====== Source excerpt ======

For example, 65% of state prisoners in New York are from New York City, and 45% of state prisoners in Illinois are from Chicago, yet virtually all of these state prisoners are incarcerated in far-flung rural areas. In Brown County, Illinois, 28% of the official census population consists of prisoners from other parts of the state. According to your agency, the African-American population of Brown County more than doubled in ten years, to a total of 1,265 persons, but in actuality all but 5 of these persons were prisoners brought in from other areas. When census data like this is used for decennial redistricting, the results can be profoundly disturbing. According to the Prison Policy Initiative report, Importing Constituents: Prisoners and Political Clout in New York, seven New York state senatorial districts met minimum population size requirements only because they included large prisons in the population total. The actual voting residents in these seven districts have inequitably inflated voting power relative to the inhabitants of the rest of the state.
Many rural communities have their local votes diluted as well. Most counties, cities, and towns use federal census data to draw their local legislative district and ward boundaries. St. Lawrence County, in northern New York, drew legislative districts with Census 2000 data that included more than 3,000 people in three correctional facilities as if they were actual residents of two small towns, Ogdensburg and Gouverneur. The increased voting power of Ogdensburg and Gouverneur residents diluted the votes of the many St. Lawrence County residents who don't live near those prisons. This inequity created a long-running and disruptive controversy in St. Lawrence, and a petition opposing the unequal representation gathered more than 2,000 signatures.
In neighboring Franklin County, to ensure equal representation and avoid creating a legislative district consisting mostly of prisoners, legislators subtracted the prison population from the official count. Franklin and other rural counties would be spared time, expense, and painstaking work if the federal census identified prisoners as residents of their legal pre-incarceration communities. A better count would also automatically correct state redistricting distortions.

====== Dataset excerpts ======

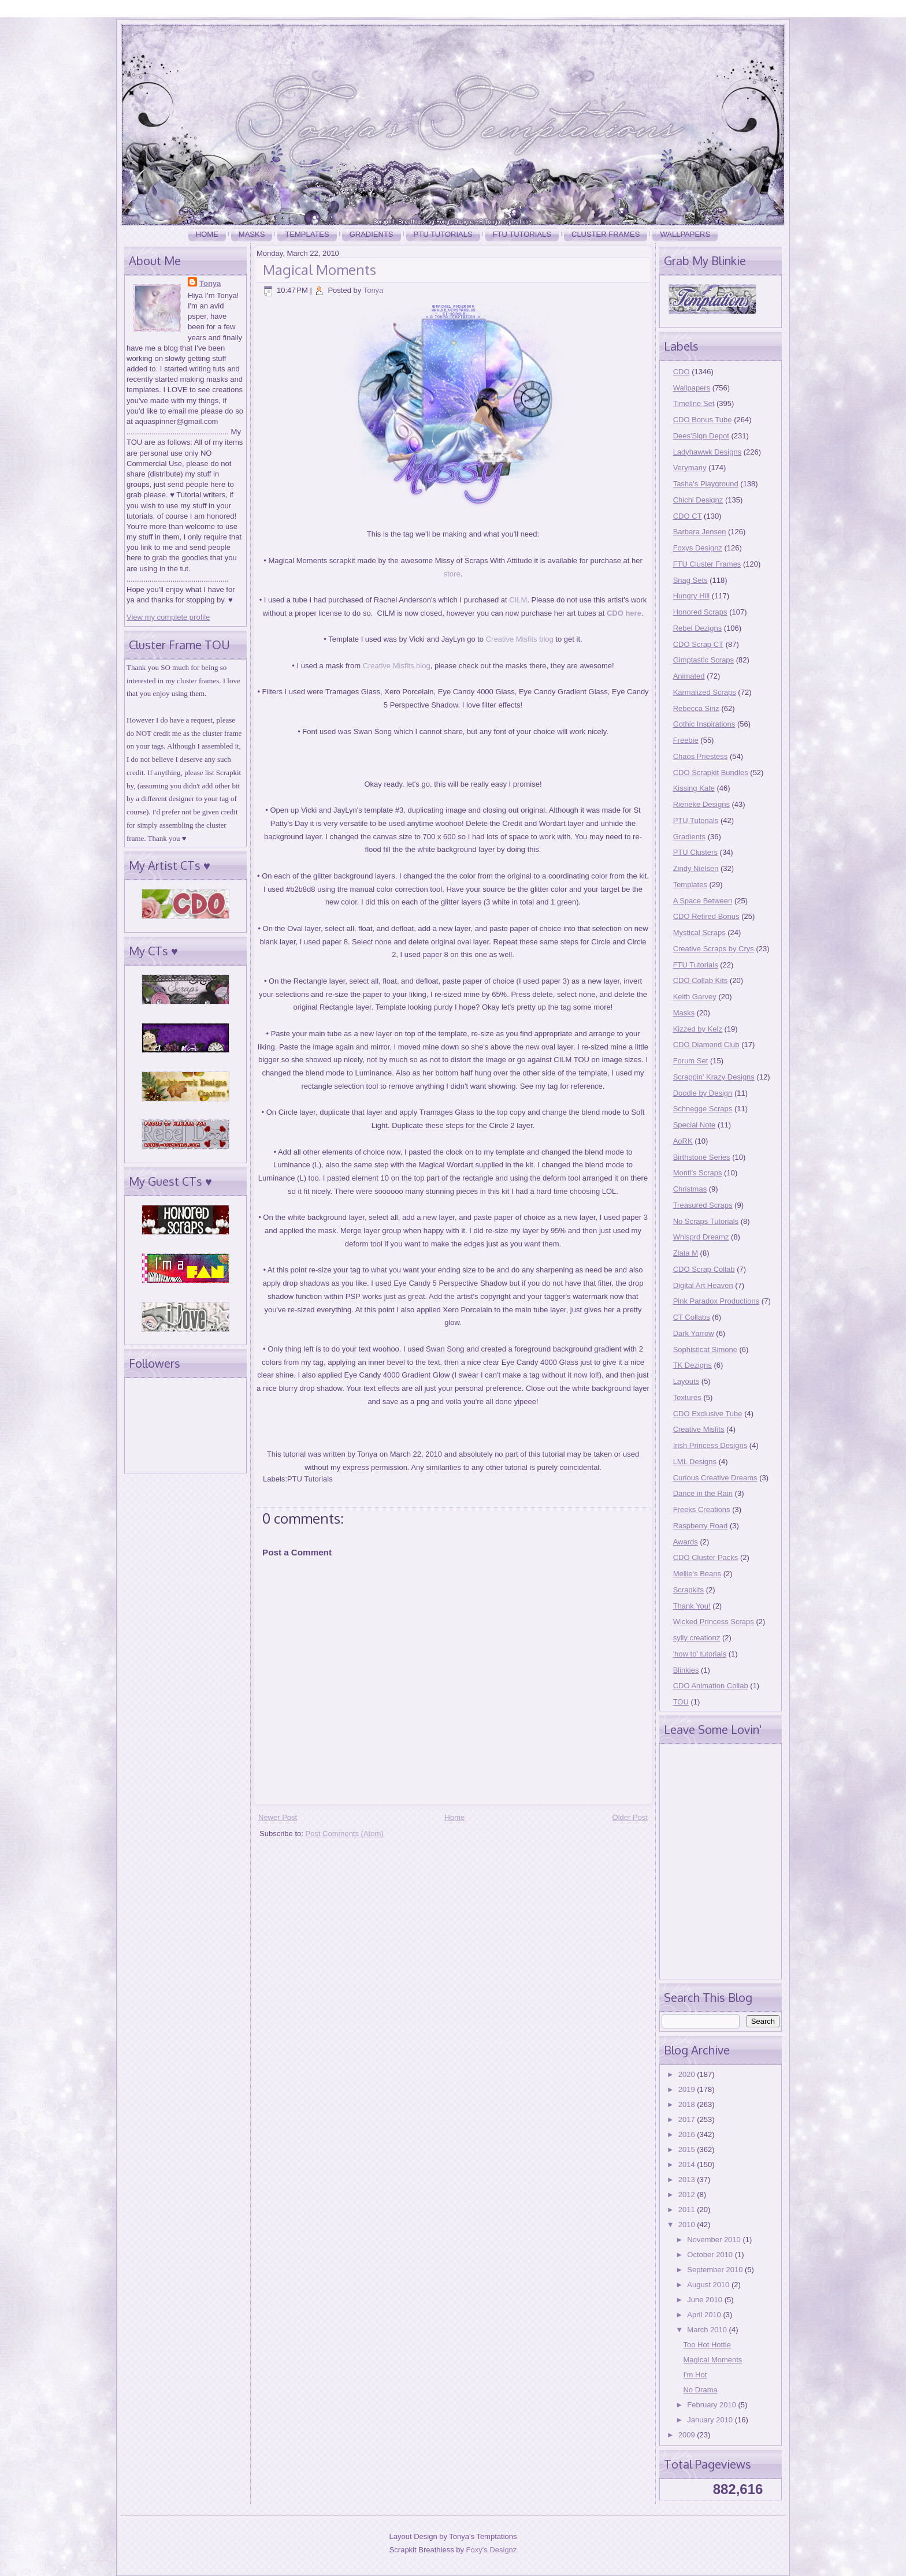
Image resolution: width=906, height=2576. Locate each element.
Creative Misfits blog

======
====== Dataset excerpts ======

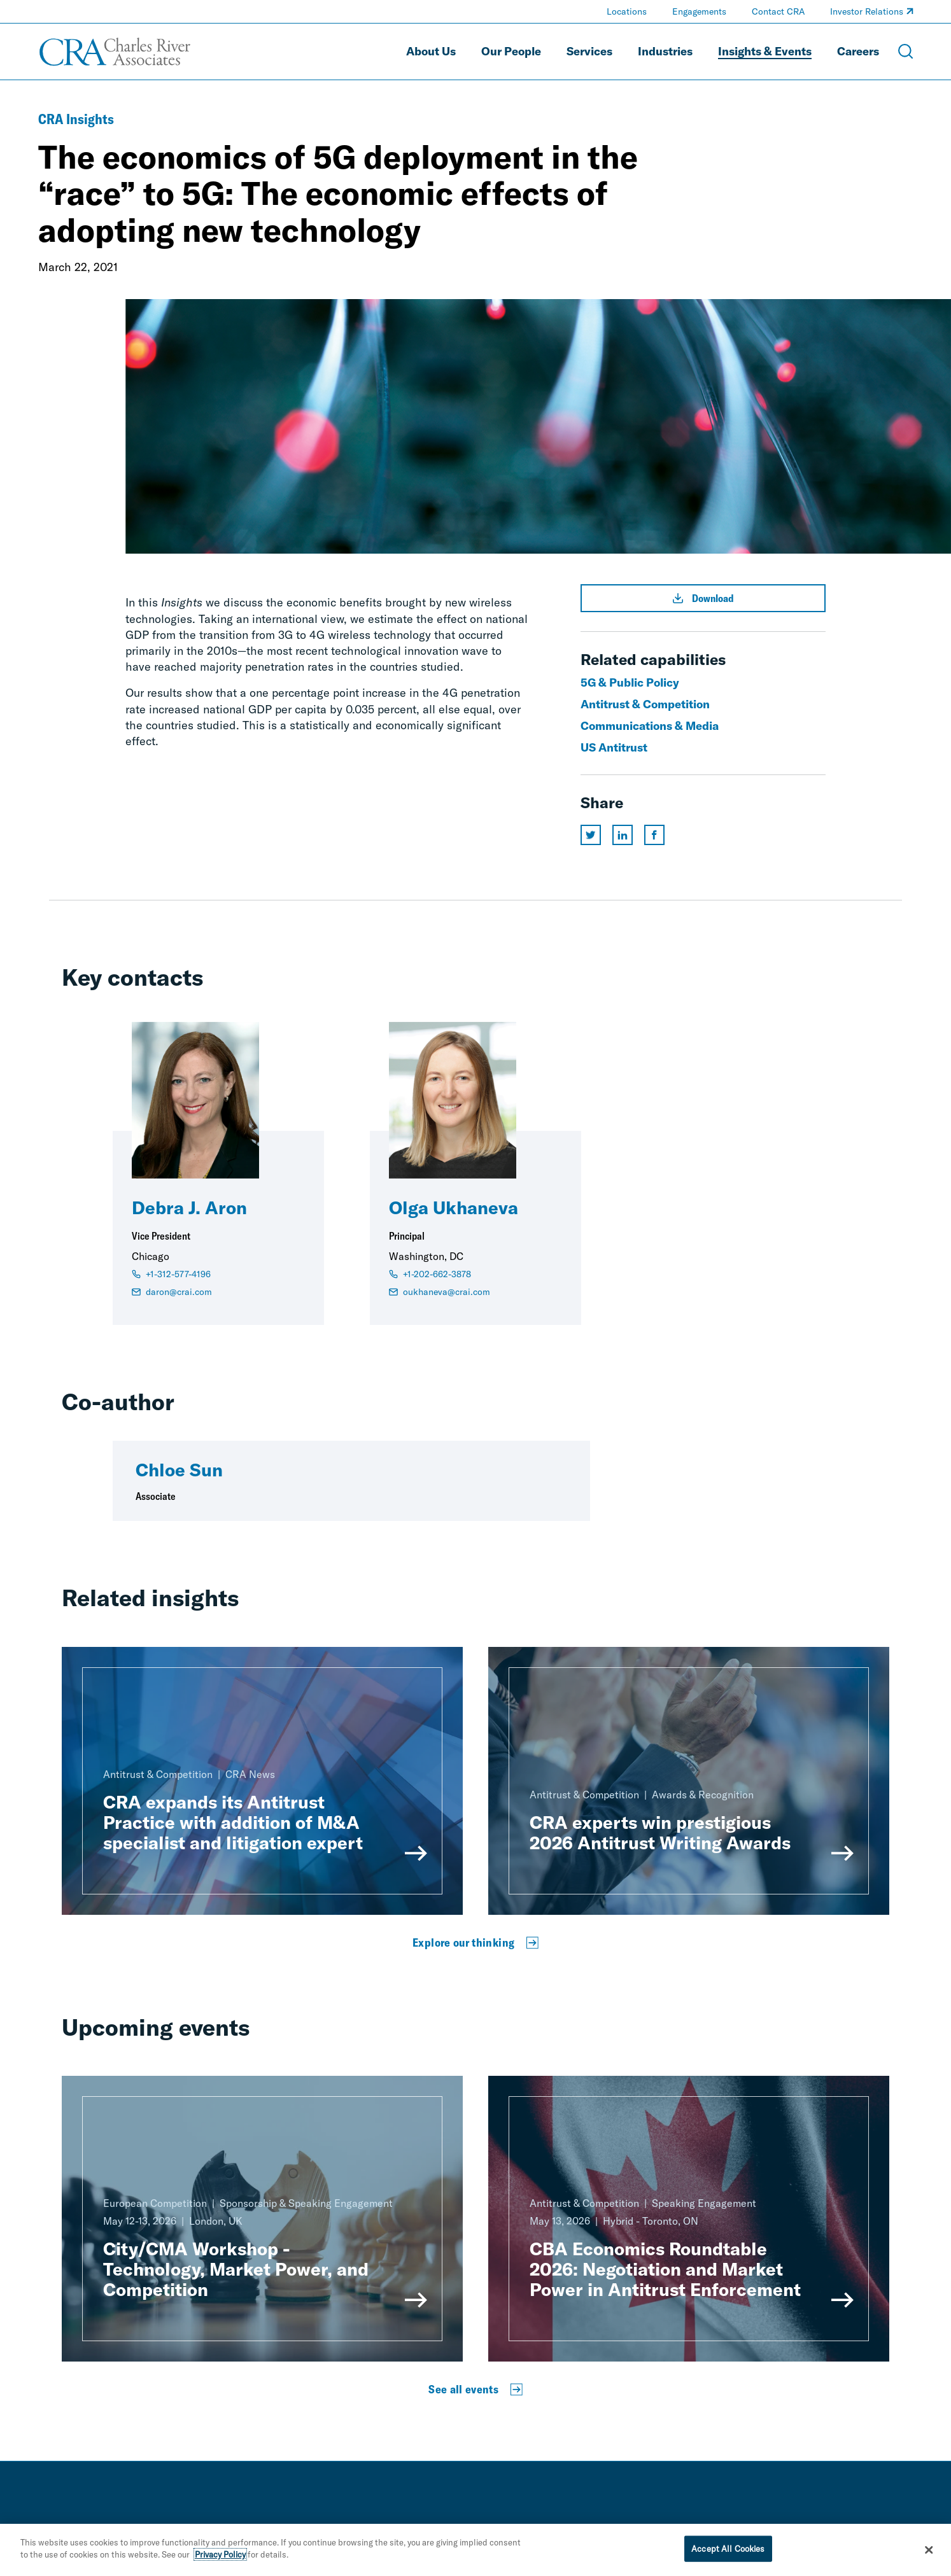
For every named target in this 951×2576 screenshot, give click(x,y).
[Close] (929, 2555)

======

_Brief_
Carry on the passage about how the census counts prisoners, picking up after its final sentence.

_Task response_
As duly elected representatives sworn to uphold the U.S. Constitution, we are required by law to comply with the "One Person, One Vote" rulings of the Supreme Court of the United States. We believe that counting prisoners at their pre-incarceration addresses will ensure that residents have equal representation in local, state, and federal government. While we here in New York state do have access to pre-incarceration addresses as a result of Department of Correctional Services record keeping practices, we are aware that other states do not have such information available to them. We also believe that the census bureau is optimally suited to assist state and local legislators in gathering this information. Therefore we request that you enumerate people in prison as residents of addresses outside the facility. Should you believe that you cannot implement this request in full prior to the next Census, we ask that you implement as an interim solution, the recommendation of the National Research Council, and publish a special version of the PL94-171 redistricting data file for the prison population. Publishing detailed block-level counts of prison populations would empower legislators to remove those populations prior to redistricting.
In addition, we call upon our fellow legislators at all levels of government to support these efforts to ensure that all American communities have fair and equal representation. A change in Census Bureau methodology will be instrumental in preserving and protecting the democratic principles on which our country was founded.
Thank you for your attention to this matter.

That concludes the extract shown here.